I don't have kids myself so no idea when kids should grow out of needing a night light but when SS who is 11 1/2 comes to stop every other weekend he has a night light and the tv on all night, am I wrong to think he should have grown out of this by now? I could maybe understand the light on but not the tv aswell. I have said to my OH don't you think he's a bit old for this now but he just carries on doing it rather than tackle trying to wean him off it. 
 

He doesn't have a light or tv on at his moms house. 

Someoneelse's picture

I dunno, I get that some kids legit have a fear of the dark, even I get a little scared when DH goes out of town, but I am OBSSESSED with paranormal and scary movies. So I get the night light. And the TV thing is just difference in parenting... I grew up with a TV in my room from a very young child. I would watch Nick at Night EVERY single night... I remember when the TV would go to static after a certain time... lol my parents would come and turn the TV off after we were asleep... BUT my kids didn't get a TV in their room until they were MUCH older (within the past 2 years, and one of them are 18 now) soooo... I dunno, as long as it isn't interfering with you, I say, don't worry about it, they aren't your kid, so it's not a reflection on YOUR parenting

Oddsocks1's picture

He's a kid who does get frightened easily so I can kind of understand the light but when he's here he's on his iPad and PlayStation all day long (bf is a lazy parent) so to have a tv on all night as well means the only break from a screen he gets is when he eats. 

Someoneelse's picture

Right, and I wouldn't raise my kids this way.  I made my kids earn screen time.  Do something constructive or creative or outside for 1 hr for 1hr screen time... those were my rules...
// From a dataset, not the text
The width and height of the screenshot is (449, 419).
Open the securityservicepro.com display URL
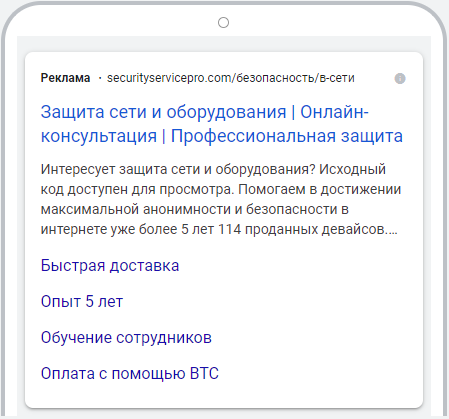coord(230,78)
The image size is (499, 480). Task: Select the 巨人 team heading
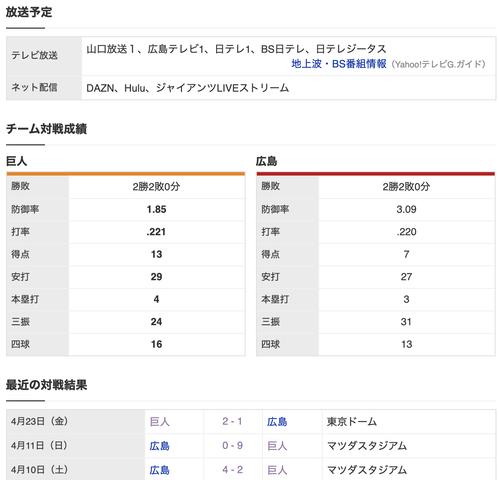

But that being said, they aren't your kid, so try not to think about it too much.  This child has 2 parents, and you aren't one of them.  

 

I hope you don't think I'm being mean, or taking a dig at you... I'm honestly trying to help.  That was the BEST piece of advice that I've taken here. 

Oddsocks1's picture

your right I try not to get involved too much as they are not my kids but sometimes I feel if things are left to my OH nothing will ever get done. 

Someoneelse's picture

And that's on him.  You can't care more about something than the children's own parents.  It's not up to you.  I totally get where you are coming from, trust me. 

advice.only2's picture

Needing a nightlight isn't neccesarily a bad thing, I have them all through out my house and BD15 has one in her room.  While I don't sleep with a t.v on we do have a white noise maker, I find I sleep better if I have some noise.  Maybe have your OH turn off the t.v.and get a white noise maker for SS11 to rry instead. 

Oddsocks1's picture

We've got a spare smart plug so I might put it on his tv and turn it off when we go to bed and see if it bothers him having it off. 

notarelative's picture

Dad should do an internet search on having b the tv on all night. He'll find lots of detriments. Maybe he can, but I didn't find a positive.

hereiam's picture

He doesn't have a light or tv on at his moms house. 

Then, he doesn't need them at your house, either.

The night light, well, I might let that go but he seems a little old for it and if he doesn't use one at BM's, what's up with that? The TV would be a NO for me.

It's really not healthy to sleep with the TV on, physically or emotionally.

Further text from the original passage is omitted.